When the client moved into their home five years ago, the house had been completely renovated by the previous owner but the garden had been almost totally overlooked. The current owners improved the look of the front garden by installing a low wall encompassing a ‘spoon’ shaped area creating a border facing southwest. The poor quality soil was compacted clay with a great deal of building rubble. It had some established evergreen shrubs with the boundary made up of various hedging plants set into a stone wall. The border also incorporated a broken, poorly constructed water feature, and a damaged rear access path.

Following my consultation with the owners we established that the border should transformed into an attractive, purple-themed haven for pollinators, using a variety of plants to soften the hard wall landscaping. In addition, the clients wanted a new, more modern water feature set amongst the planting.






 Garden Designer in Essex and Suffolk




Solution – A bespoke planting plan

To address the soil problem the landscapers dug several tons of compost and topsoil into the border. This improved its drainage and provided a better base for the planting. At this point I prepared drawings for the reservoir for the water feature, surrounded by a steel collar with a slope matching the slope of the border.

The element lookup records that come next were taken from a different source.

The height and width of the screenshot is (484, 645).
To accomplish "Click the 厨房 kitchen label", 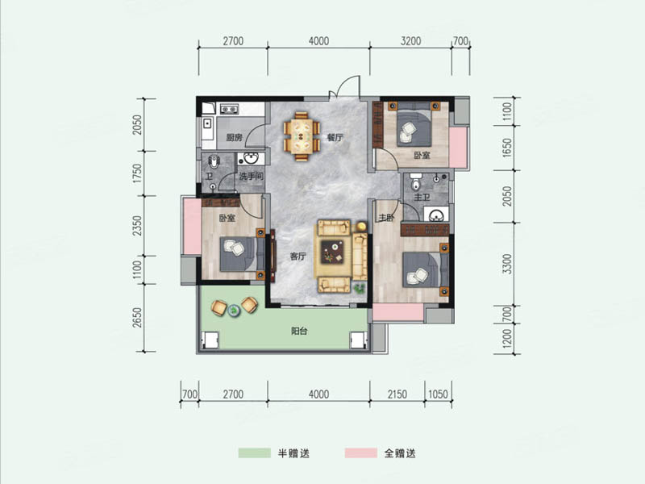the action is click(x=234, y=137).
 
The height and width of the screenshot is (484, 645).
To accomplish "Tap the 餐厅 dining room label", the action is click(x=335, y=137).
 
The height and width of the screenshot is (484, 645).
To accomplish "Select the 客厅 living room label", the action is click(x=298, y=257).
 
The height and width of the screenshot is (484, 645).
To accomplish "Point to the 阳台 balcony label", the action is click(x=299, y=331).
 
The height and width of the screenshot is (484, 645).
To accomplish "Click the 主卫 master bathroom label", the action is click(x=422, y=197).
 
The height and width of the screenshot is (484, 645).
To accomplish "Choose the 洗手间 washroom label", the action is click(x=251, y=177).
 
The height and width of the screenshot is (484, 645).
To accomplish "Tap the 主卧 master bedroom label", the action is click(x=386, y=218).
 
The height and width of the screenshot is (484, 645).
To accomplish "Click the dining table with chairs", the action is click(x=302, y=136).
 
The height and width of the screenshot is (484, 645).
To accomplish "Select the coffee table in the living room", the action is click(x=332, y=252).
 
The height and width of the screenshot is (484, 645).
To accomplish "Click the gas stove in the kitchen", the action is click(x=229, y=109).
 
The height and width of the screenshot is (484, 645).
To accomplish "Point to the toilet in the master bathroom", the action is click(x=416, y=182).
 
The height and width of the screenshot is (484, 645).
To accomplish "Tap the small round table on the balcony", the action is click(x=234, y=310).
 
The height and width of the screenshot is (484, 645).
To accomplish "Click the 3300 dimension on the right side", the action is click(x=508, y=264).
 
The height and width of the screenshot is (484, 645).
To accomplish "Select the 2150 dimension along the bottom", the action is click(x=397, y=394).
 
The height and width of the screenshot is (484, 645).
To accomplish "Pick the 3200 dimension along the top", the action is click(x=410, y=41).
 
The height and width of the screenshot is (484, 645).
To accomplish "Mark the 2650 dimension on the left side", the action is click(x=137, y=317).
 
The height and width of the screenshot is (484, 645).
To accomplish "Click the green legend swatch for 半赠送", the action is click(x=255, y=453).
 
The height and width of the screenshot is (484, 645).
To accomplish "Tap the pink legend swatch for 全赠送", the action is click(x=360, y=453).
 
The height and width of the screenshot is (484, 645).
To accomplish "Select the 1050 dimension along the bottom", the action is click(x=438, y=394).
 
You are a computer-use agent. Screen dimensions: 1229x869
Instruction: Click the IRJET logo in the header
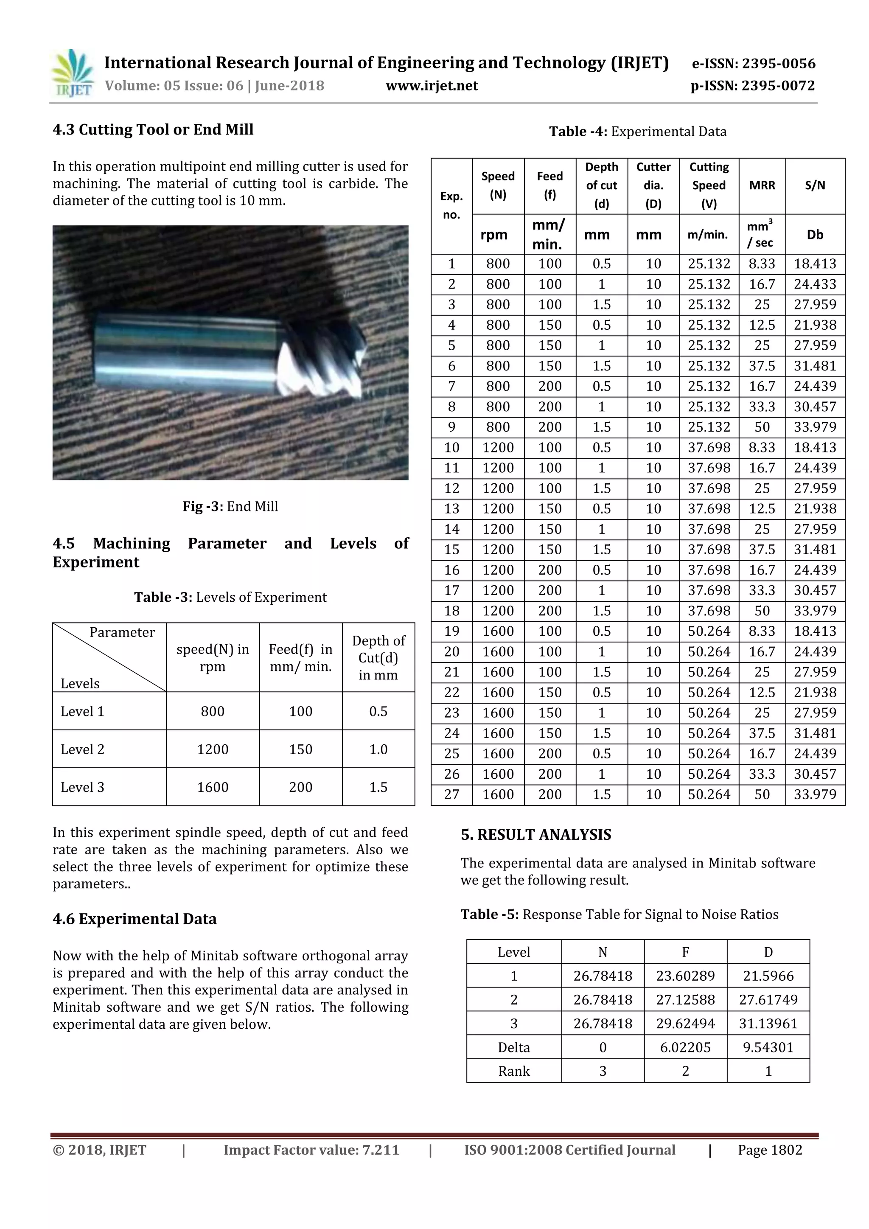(72, 73)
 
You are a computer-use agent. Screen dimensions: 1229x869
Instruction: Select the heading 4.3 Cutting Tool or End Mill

To provide year-round flowers I planted the border with Narcissi, Alliums and Euphorbia for spring colour, which links and slightly overlaps with the summer flowering Salvia nemorosa, Nepeta ‘Kit Kat’, and Verbena rigida, providing a long succession of colour through the summer into the autumn. I added an element of height by installing a multi-stemmed silver birch. I then softened the border with Deschampsia cespitosa 'Goldtau' and Calamagrostis × acutiflora 'Karl Foerster'. These two grasses also provide an ethereal presence through the winter.

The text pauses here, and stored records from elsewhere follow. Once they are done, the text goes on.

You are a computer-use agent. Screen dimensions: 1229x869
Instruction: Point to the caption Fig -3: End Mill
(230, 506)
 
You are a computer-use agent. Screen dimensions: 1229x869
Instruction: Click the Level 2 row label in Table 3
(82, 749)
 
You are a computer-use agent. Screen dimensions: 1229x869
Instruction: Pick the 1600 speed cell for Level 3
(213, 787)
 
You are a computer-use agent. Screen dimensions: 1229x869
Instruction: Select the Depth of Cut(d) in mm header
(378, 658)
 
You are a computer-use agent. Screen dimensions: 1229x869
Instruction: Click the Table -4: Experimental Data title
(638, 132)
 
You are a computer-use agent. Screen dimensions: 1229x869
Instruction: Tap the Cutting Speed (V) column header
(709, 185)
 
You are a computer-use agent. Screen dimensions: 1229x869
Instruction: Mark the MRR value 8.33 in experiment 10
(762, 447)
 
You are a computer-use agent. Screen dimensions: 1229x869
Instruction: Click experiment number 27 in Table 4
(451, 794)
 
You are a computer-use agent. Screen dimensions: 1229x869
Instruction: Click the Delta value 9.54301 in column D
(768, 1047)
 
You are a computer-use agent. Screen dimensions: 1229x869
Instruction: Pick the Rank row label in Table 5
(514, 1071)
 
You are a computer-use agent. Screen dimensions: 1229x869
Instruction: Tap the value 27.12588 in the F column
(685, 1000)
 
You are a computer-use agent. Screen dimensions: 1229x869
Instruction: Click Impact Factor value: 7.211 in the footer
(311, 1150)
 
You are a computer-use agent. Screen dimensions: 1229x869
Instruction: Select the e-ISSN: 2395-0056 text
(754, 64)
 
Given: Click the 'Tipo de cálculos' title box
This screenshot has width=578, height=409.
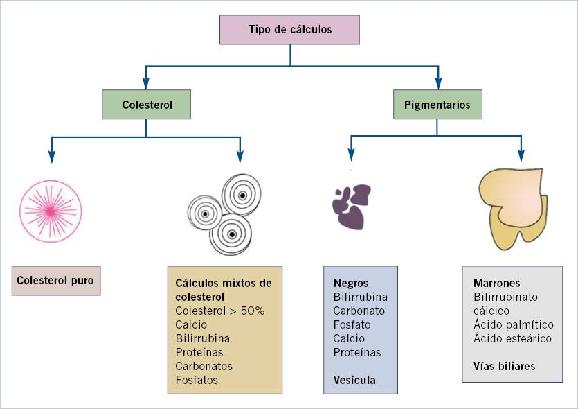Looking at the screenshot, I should tap(290, 30).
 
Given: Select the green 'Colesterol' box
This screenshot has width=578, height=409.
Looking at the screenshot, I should tap(146, 105).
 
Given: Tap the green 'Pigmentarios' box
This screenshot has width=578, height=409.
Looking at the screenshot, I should tap(437, 105).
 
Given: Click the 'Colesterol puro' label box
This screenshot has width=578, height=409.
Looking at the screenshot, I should tap(55, 281).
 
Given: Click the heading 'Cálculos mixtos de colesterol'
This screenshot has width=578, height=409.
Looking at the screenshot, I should tap(224, 290).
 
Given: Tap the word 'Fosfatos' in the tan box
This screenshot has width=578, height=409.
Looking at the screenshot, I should tap(197, 380).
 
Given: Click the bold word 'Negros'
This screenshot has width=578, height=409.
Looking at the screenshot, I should tap(351, 283).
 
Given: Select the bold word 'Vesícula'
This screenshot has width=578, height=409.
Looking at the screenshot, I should tap(354, 380).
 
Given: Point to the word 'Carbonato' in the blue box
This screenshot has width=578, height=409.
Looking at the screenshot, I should tap(359, 311).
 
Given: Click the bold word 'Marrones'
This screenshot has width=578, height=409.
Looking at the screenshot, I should tap(496, 283).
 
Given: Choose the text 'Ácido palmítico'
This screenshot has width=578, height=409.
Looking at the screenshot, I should tap(513, 324).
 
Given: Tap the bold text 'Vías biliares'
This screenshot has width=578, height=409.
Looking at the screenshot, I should tap(504, 366).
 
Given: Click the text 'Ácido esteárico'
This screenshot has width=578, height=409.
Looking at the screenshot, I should tap(512, 338).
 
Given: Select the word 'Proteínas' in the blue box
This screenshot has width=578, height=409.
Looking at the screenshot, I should tap(357, 352).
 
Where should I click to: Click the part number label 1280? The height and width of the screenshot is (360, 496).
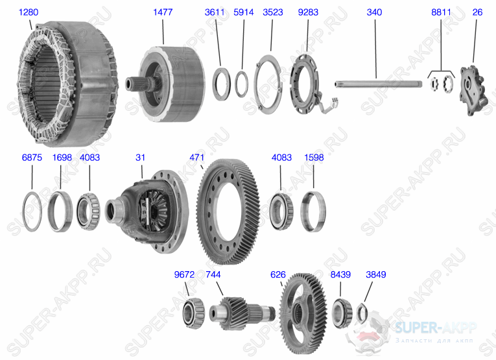[x=28, y=12]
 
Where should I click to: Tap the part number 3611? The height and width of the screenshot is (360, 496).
[x=215, y=12]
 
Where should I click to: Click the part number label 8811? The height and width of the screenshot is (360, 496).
[x=441, y=12]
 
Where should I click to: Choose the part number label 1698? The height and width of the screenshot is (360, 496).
[x=62, y=157]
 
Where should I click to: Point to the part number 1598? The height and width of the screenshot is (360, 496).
[x=313, y=157]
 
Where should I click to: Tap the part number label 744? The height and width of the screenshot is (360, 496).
[x=213, y=274]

Due to the unusual shape of the border, it presented an area very heavily weighted around the entrance to the garden, which then trailed off towards a parking area. To combat this imbalance the narrow part of the border needed height and visual impact to both ends of the border. I achieved this by adding a heavyweight oak pergola to the narrow end, which arches over a walkway entrance. I adorned this pergola with a beautiful climbing rose and repeated key plants throughout this area, delivering unity to the whole border.

The end result provided a veritable haven for pollinators and garden lovers alike, with a beautiful and varying array of purple blooms of flowers from early spring through to late autumn.